According to German historian Rainer Karlsch, the facility built at nearby Jonastal was one of two locations where Kurt Diebner's team tested its nuclear energy project. During this process, according to Karlsch, prisoners of war were killed under the supervision of the SS.

Ohrdruf is believed to be the place where the historical Compiègne Wagon was blown up in an air attack in 1944. Ohrdruf was the first Nazi concentration camp to be liberated by the US Army, on 4 April 1945. Shortly thereafter, Generals Eisenhower, Patton and Bradley came here to look at the piles of dead bodies left behind by the SS.

===Post World War II===
The military training area of Truppenübungsplatz Ohrdruf was taken over in July 1945 by the Red Army, since Thuringia became part of the Soviet occupation zone. The Nordlager -part of the concentration camp was razed. Two memorials to the dead were erected at around this time. In 1991, ownership was transferred to the German Defence Ministry. Since 1993, the Bundeswehr has been in charge of the area.

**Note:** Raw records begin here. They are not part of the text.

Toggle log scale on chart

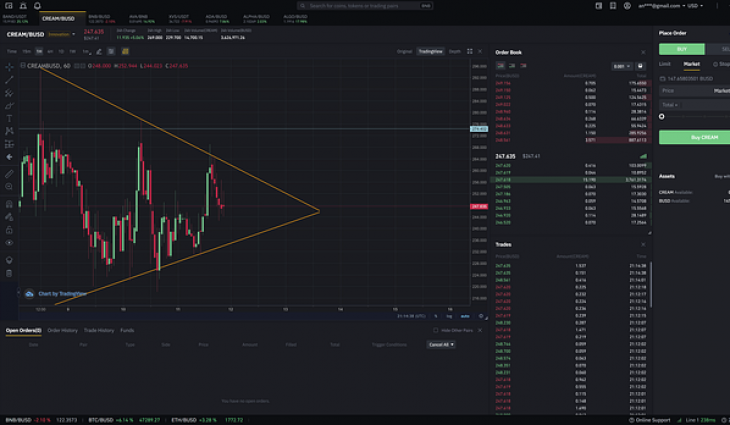pos(449,316)

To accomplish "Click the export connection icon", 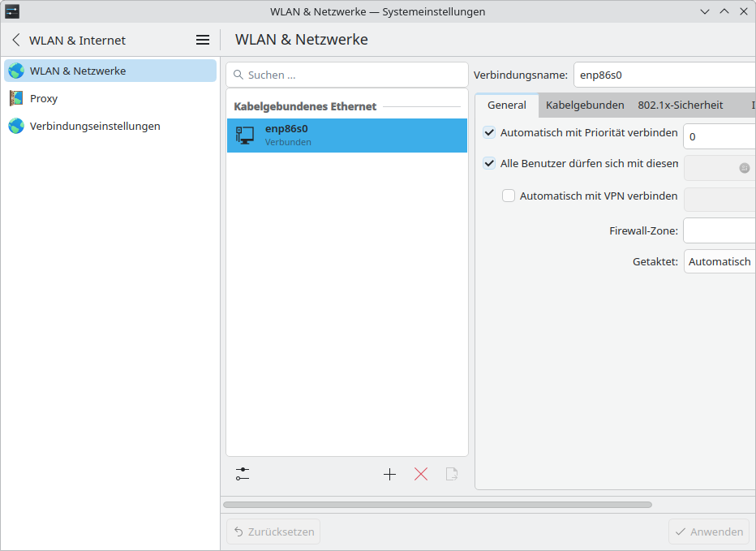I will [x=452, y=474].
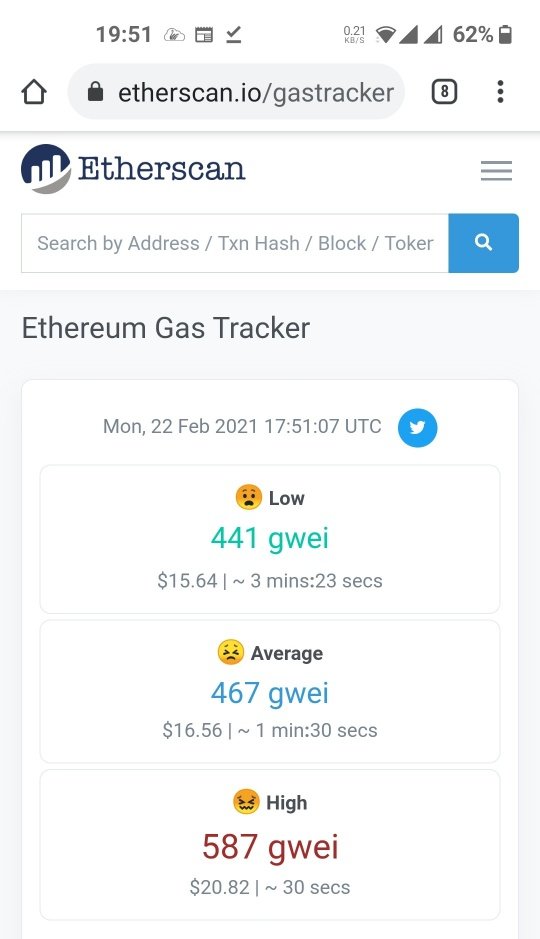Tap the Wi-Fi signal status icon

click(386, 35)
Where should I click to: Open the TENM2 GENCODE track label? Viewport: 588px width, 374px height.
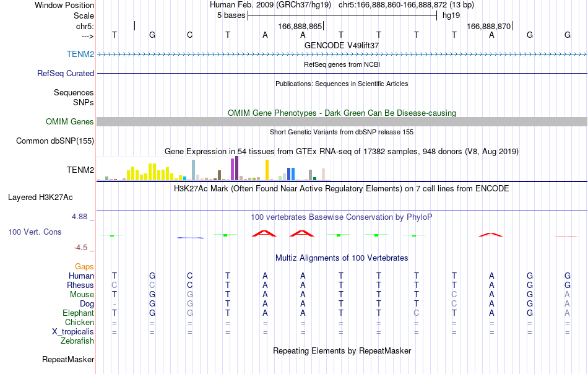coord(80,54)
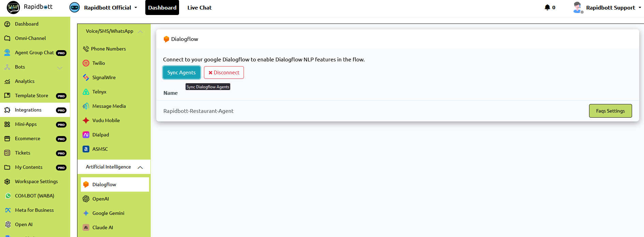Open Analytics in the left sidebar
The width and height of the screenshot is (644, 237).
click(25, 81)
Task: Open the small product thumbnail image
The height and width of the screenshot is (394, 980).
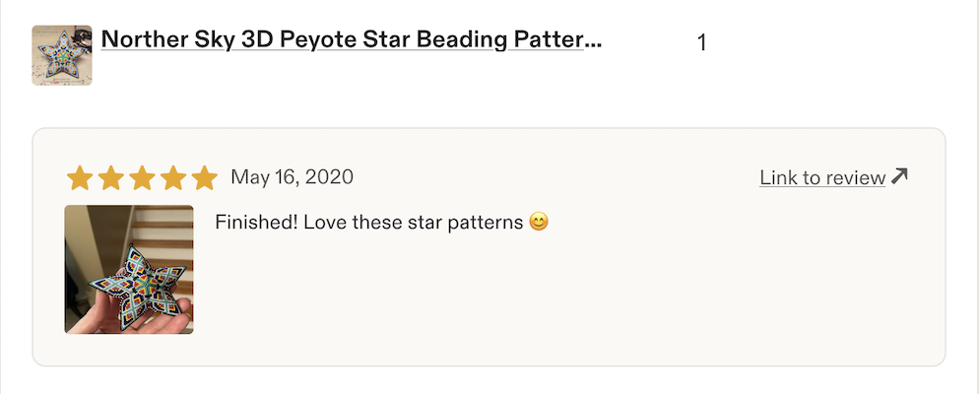Action: click(x=62, y=55)
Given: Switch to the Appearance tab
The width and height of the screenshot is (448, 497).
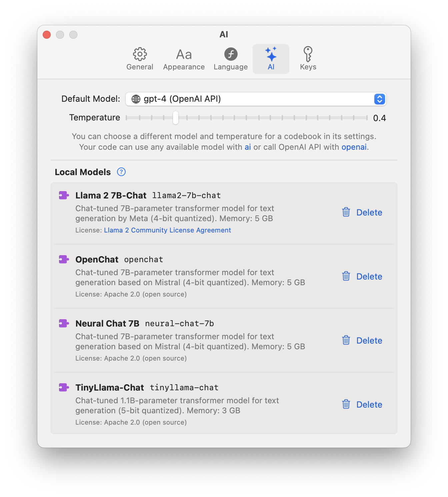Looking at the screenshot, I should [184, 59].
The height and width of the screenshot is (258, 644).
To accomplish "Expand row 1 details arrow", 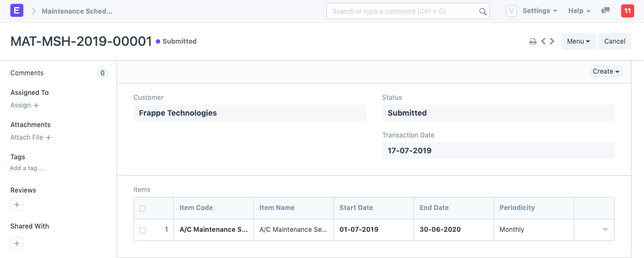I will coord(605,230).
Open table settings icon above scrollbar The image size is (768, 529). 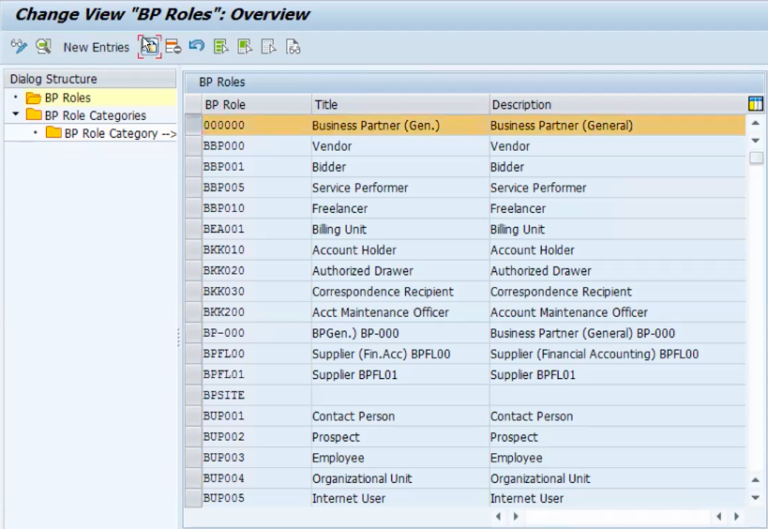[756, 104]
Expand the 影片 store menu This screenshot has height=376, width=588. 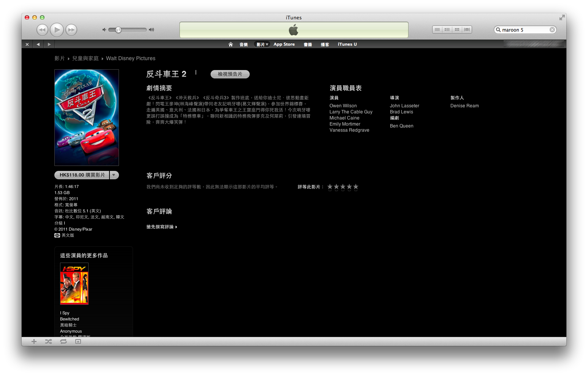coord(262,45)
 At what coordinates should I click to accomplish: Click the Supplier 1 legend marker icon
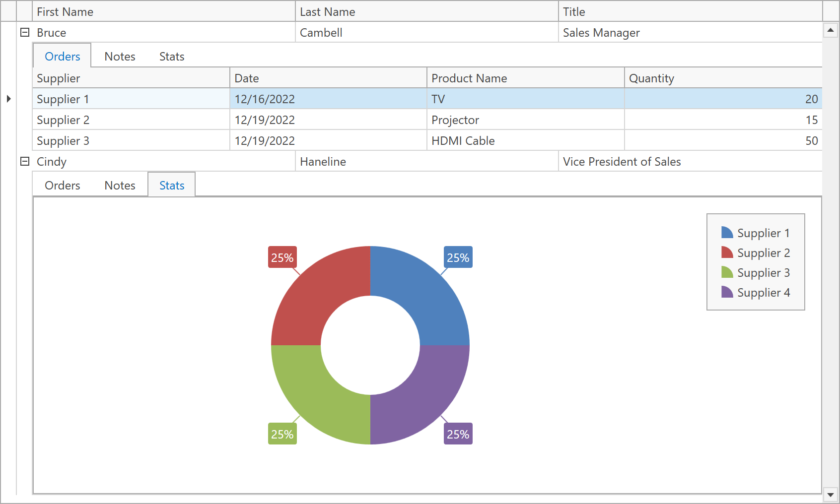pos(727,233)
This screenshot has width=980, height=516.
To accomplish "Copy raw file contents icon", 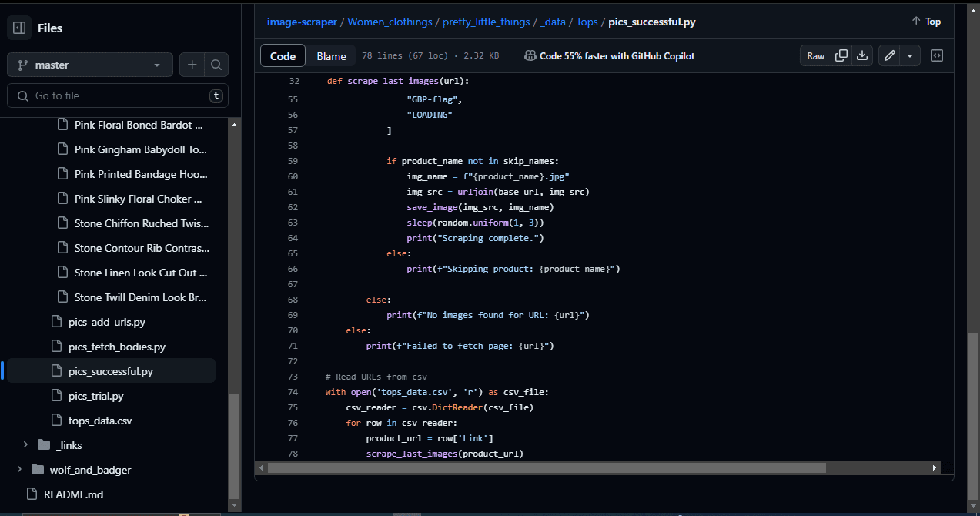I will 841,55.
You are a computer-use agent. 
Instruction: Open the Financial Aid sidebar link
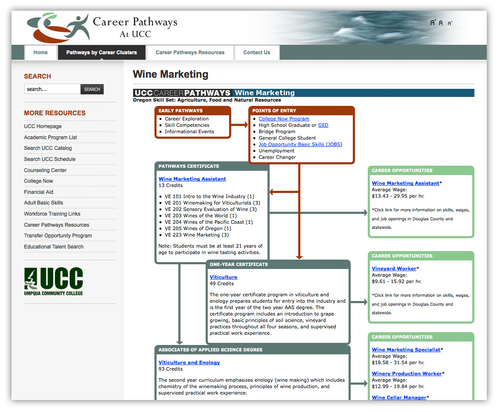tap(38, 192)
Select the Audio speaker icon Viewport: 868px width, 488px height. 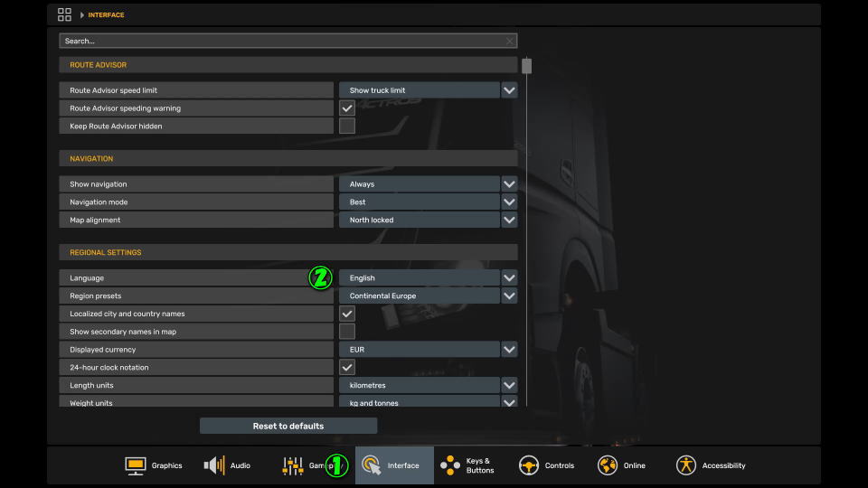(214, 465)
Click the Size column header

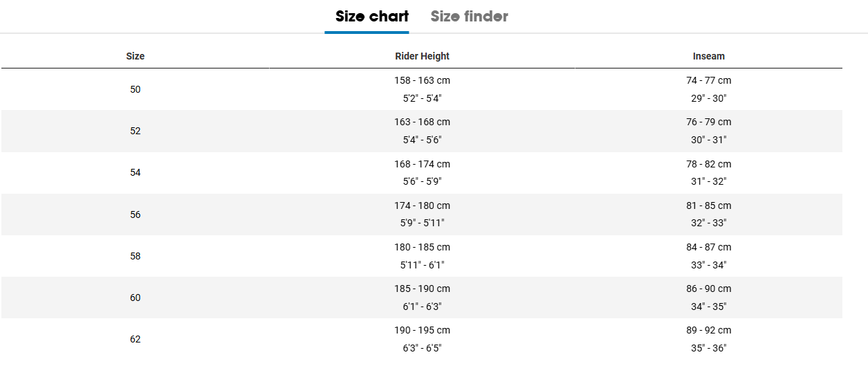[136, 56]
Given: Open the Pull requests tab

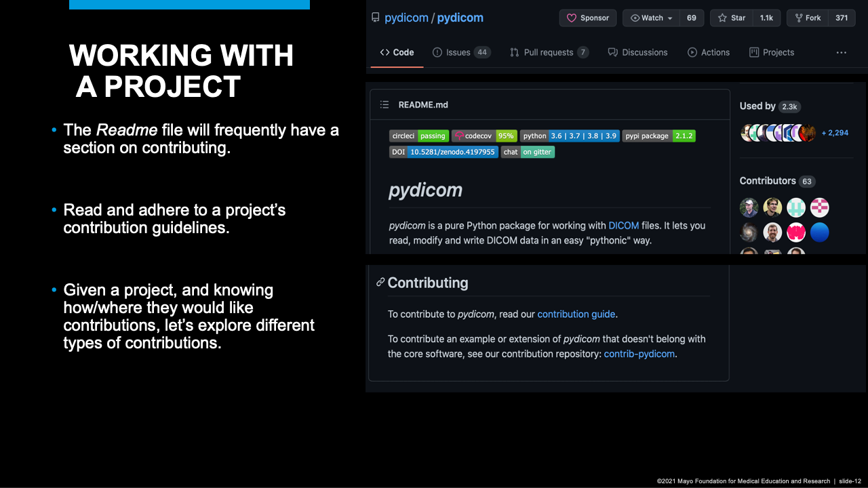Looking at the screenshot, I should (x=549, y=52).
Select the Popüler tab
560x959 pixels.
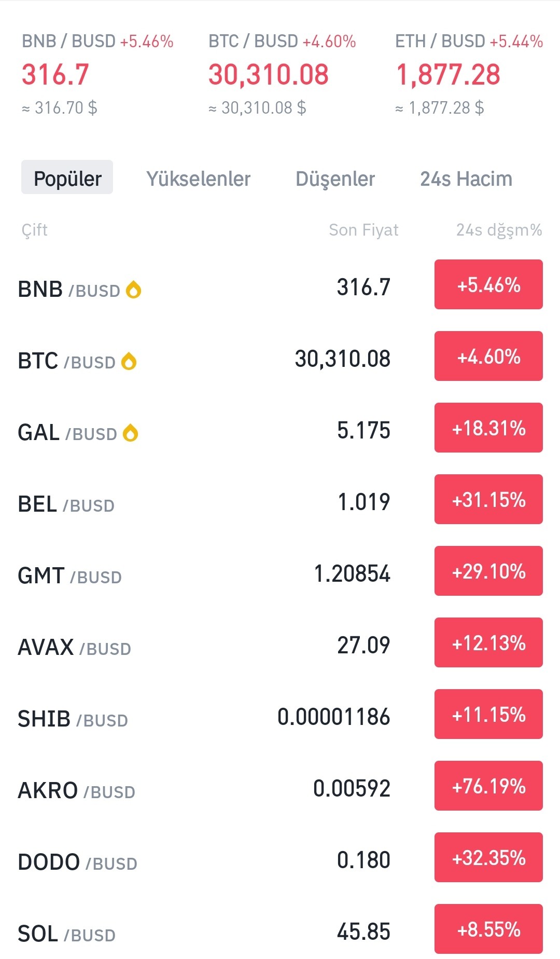click(x=67, y=177)
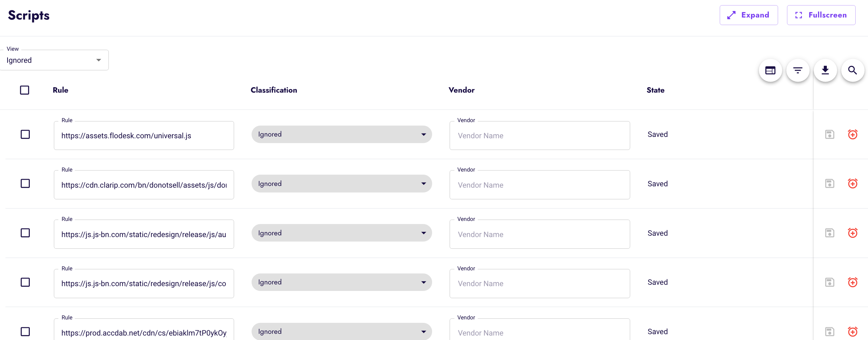
Task: Click the Fullscreen button
Action: pyautogui.click(x=821, y=15)
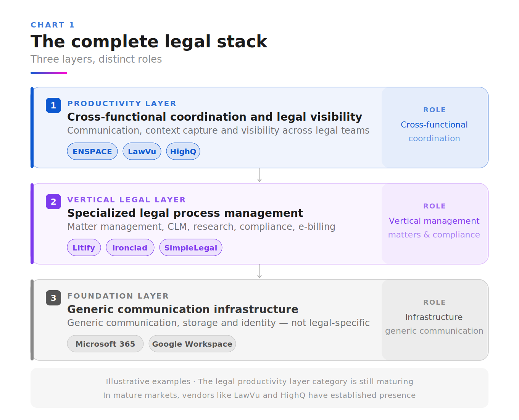The image size is (519, 420).
Task: Click the gradient underline below subtitle
Action: pos(49,73)
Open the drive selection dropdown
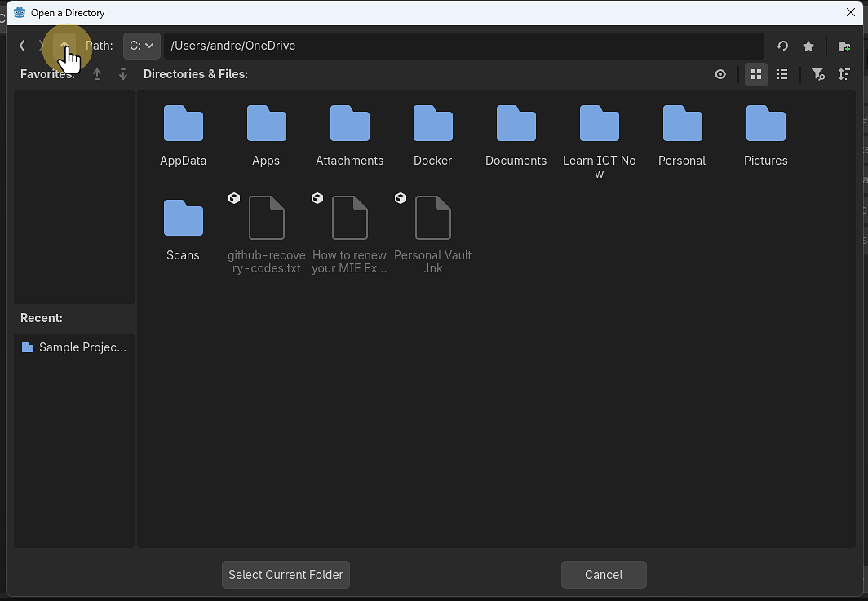The width and height of the screenshot is (868, 601). 140,46
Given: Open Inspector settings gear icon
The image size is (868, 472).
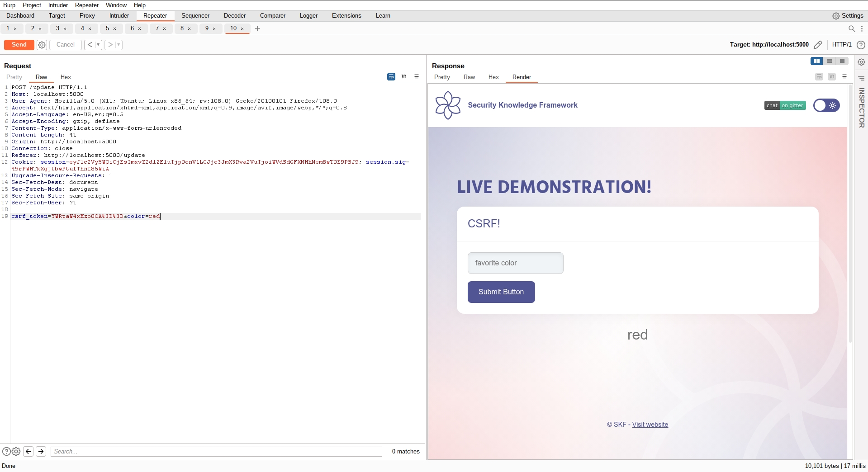Looking at the screenshot, I should [861, 62].
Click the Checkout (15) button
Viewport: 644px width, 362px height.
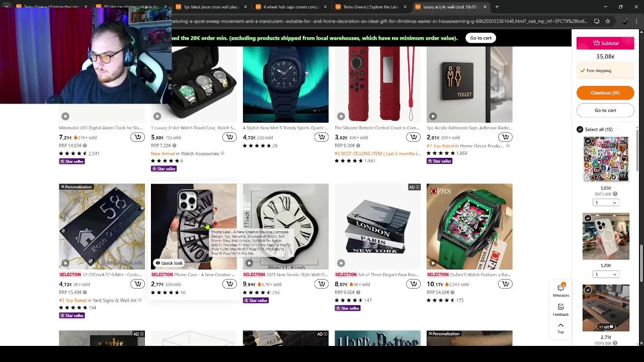[605, 93]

The Soviet troops also used Schloss Ehrenstein from 1956 until 1971, leaving it in a desolate condition.

==Sights==
- Schloss Ehrenstein: A Renaissance castle with Baroque alterations, the restoration of Schloss Ehrenstein was completed in the fall of 2013 and a new exhibition on local history opened in the east wing. However, on 26 November 2013 a fire destroyed parts of the castle and many of the new exhibits. It was started inadvertently by workmen putting finishing touches to the south eastern corner of the castle. Sparks caused a smouldering fire that spread unnoticed. Despite the efforts of hundreds of fire fighters from all over the region, supported by Bundeswehr and Technisches Hilfswerk, large parts could not be saved. Small fires were still burning five days later. The town library and museum were severely damaged.
- St. Michaelis Kirche: Previous churches at the site go back to the 8th century. Associated with the Bach family, who worked there as organists, the church burned down in 1753 and 1808 when fires raged through the town, but was rebuilt each time. The church was again destroyed by Allied bombing in 1945, only the roofless 15th-century tower remaining. This was covered by a concrete roof until 1998/99 when the tower was reconstructed. Today, the tower houses a small chapel and an exhibition on the church's history.